Khomeini lashes out
Roger Cooper
The expulsion from Iran of more foreign journalists, including correspondents from the BBC and the Financial Times, provides further evidence that the Ayatollah Khomeini is now losing effective control and is lashing out in all directions. His outbursts in the last ten days — against the Kurds, against a free press, against the Afghan regime, against dissent of any kind — make his earlier attacks on mixed bathing, music and male hairdressers look like well-reasoned policy decisions. His distaste for democratic processes and apparent conviction that God and he alone know what is good for Iran are curiously reminiscent of the Shah at his megalomaniac worst. Can this really be the man who so skilfully master-minded the collapse of the apparently impregnable Pahlavi fortress?
Khomeini certainly understood popular feeling in Iran better than the Shah did, despite his long exile in Iraq and France. He was almost alone among the political forces in Iran last year (and indeed over the past 15 years) in believing that Islam was strong enough to end a regime based on oppres sion, oil wealth and Western support. He was right, but for the wrong reasons — since then, he has failed to realise that many, perhaps most, Iranians wanted to beat the swords of Islam into plough-shares once the war was won.
The Shah fell because enough Iranians were prepared to face death as Muslim martyrs. Khomeini, safely outside Iran, could insist on an all-or-nothing campaign, based on the slogan 'Death to the Traitor Shah', which the religious leaders inside the country were either afraid to advocate or considered to be the wrong strategic approach. Islam, particularly Khomeini's brand of uncompromising Shi'ism, with its tradition of martyrdom and rebellion, was the faith that excited and sustained the popular revolt. But the Ayatollah, promptly elevated head and shoulders above his peers to the status of Imam,seems, however, to have over-estimated the religious fervour of Iranians as a whole. Among his hard-core devotees, numerically still the largest 'organised' force in Iran, his charismatic leadership is still all-powerful — but disillu sionment is spreading rapidly, among the leftists, liberals and, more importantly, the neutrals, all of whom, for different reasons, gave him cautious approval in the referendum that legitimised the concept of an Islamic republic. When popular voting was next requested, this time for a 'council of experts' to draft a new constitution, the turn-out was considerably smaller because of apathy and boycotts.
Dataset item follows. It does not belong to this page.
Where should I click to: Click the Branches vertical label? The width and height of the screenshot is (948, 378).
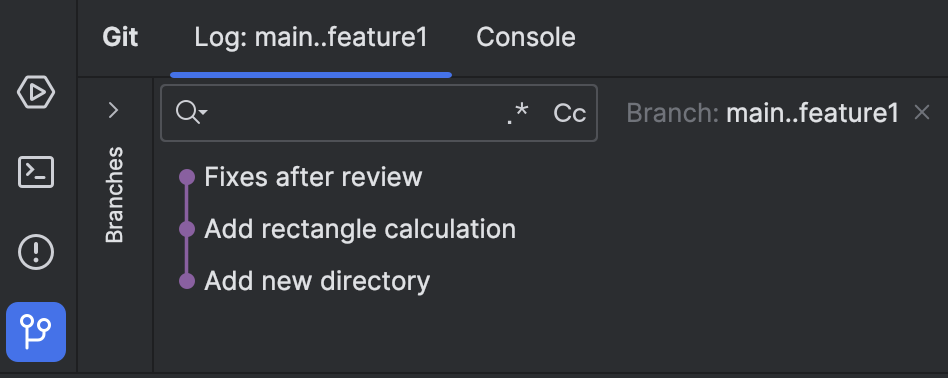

The Imam must have seen the way in which things were heading and, like any Western politician in similar circumstances, he embarked on a flurried programme of rhetoric and action, having realised that his period of massive inertia had gone on too long, and that a more aggressive policy was now required. Last week he served notice in effect that he was both head-of-state and commander-in-chief. As such, he has ordered a crackdown on political organisations and the free press, mobilised the armed forces and unleashed his revolutionary guardsmen and their less disciplined followers against the Kurds, who are seeking autonomy, against foreign and domestic journalists and indeed anyone who could be branded as an enemy of God or Islam. The Kurds have described their action as attempted genocide, in a telegram to the United Nations. And Khomeini's latest term of abuse, a powerful rabble-rouser anywhere south and east of Gibraltar, but rarely heard before in Iran, is 'Zionist', applied indiscriminately to all of these opponents.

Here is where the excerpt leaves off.